This is classic golden age feel-good sci-fi. The good guys win, the bad guys all get killed or put away, and nothing really bad happens to the cute little fuzzies. Yes, it's a little dated and it shows its age, but it's still good reading for those who like the old SF classics.Fuzzy Papers
combines the first two books in H. Beam Piper's classic "Fuzzy" series: Little Fuzzy
and Fuzzy Sapiens
. Reading them in a single volume is appropriate, since the second book picks up right where the first left off, with the same characters only a few weeks later.
The planet Zarathustra is pretty much a planet-wide company store leased by the Chartered Zarathustra Company. The CZC mostly trades in sunstones, hides, and meat, but the planet is growing and the initial colony is becoming a full-sized city. Out in the boonies, a sunstone prospector named Jack Holloway has an unexpected visitor in his camp: an adorable little two-foot humanoid who, it turns out, is not just a tool-user but a language-user as well. Holloway immediately takes on the role of guardian of these innocent creatures, who are ripe for exploitation by humans.
The plot of the first book mostly revolves around establishing the Fuzzies' sapience. The Zarathustra Company has a vested interest in the Fuzzies being legally declared to be no more than very bright animals, since if the planet turns out to have native sapients, the company will lose its charter and the Fuzzies will have full sapient rights. Of course it's obvious from the beginning that the Fuzzies are intelligent, so the conclusion is foregone, but the courtroom battle over the definition of "sapient" waged with use of infallible lie-detecting technology, is the kind of expositional debate-club sci-fi that's out of style nowadays.
The second book is a combination of sci-fi mystery and crime caper. It turns out that the Fuzzies suffer from such a high infant mortality rate that their race is dying out. The friends of the Fuzzies explore one solution after another in their quest to save the species. Meanwhile, Fuzzies are becoming enormously popular as "adoptees."

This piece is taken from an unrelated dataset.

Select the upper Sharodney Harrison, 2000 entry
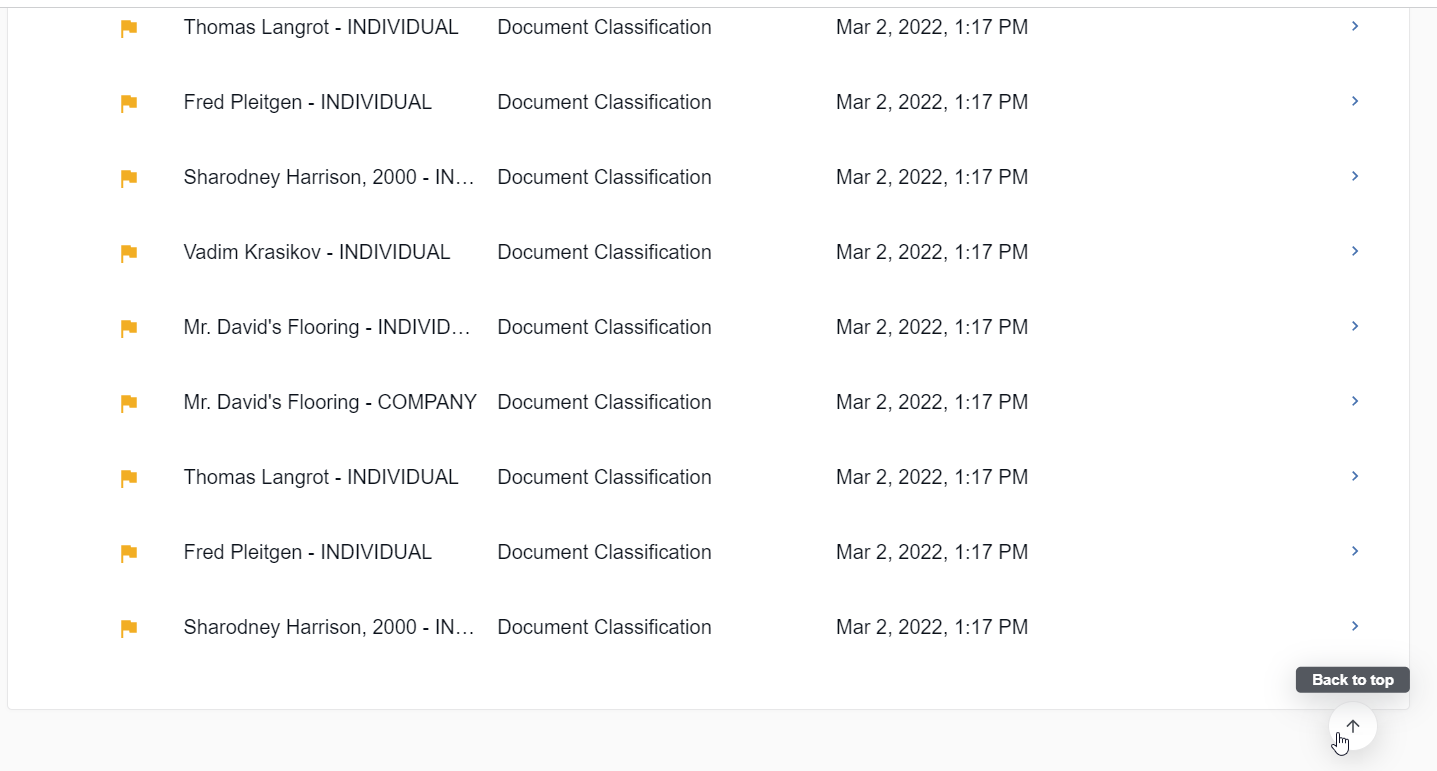Screen dimensions: 1437x771 (x=329, y=177)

This second aspect is where The Fuzzy Papers
shows its age, since there is never any discussion at all about whether it's appropriate for humans to treat Fuzzies as, essentially, pets. Fuzzies are adorable and playful and don't commit crimes of violence and, while declared sapient, are about as smart as ten-year-old children and act like it. So their human guardians are scrupulous about their well-being but think nothing of carrying them around like children, giving them food and tools and shelter (and thus pretty much destroying their native culture), or using baby-talk when speaking to them. There were several points where I thought Piper might actually examine some of the moral quandaries — yes, you're saving an aboriginal people from lives of struggle against nature red in tooth and claw, but you're also turning the entire species into wards of humankind, which doesn't have a great track record when it comes to taking care of "primitives."
Piper never does raise issues of paternalism or disruption of native cultures, though — the Fuzzies are just cute critters who talk and make charming house companions, even if they are sapient.
This was a fun read and recommended for any fans of classic sci-fi. And yes, I am going to read John Scalzi's rewrite next.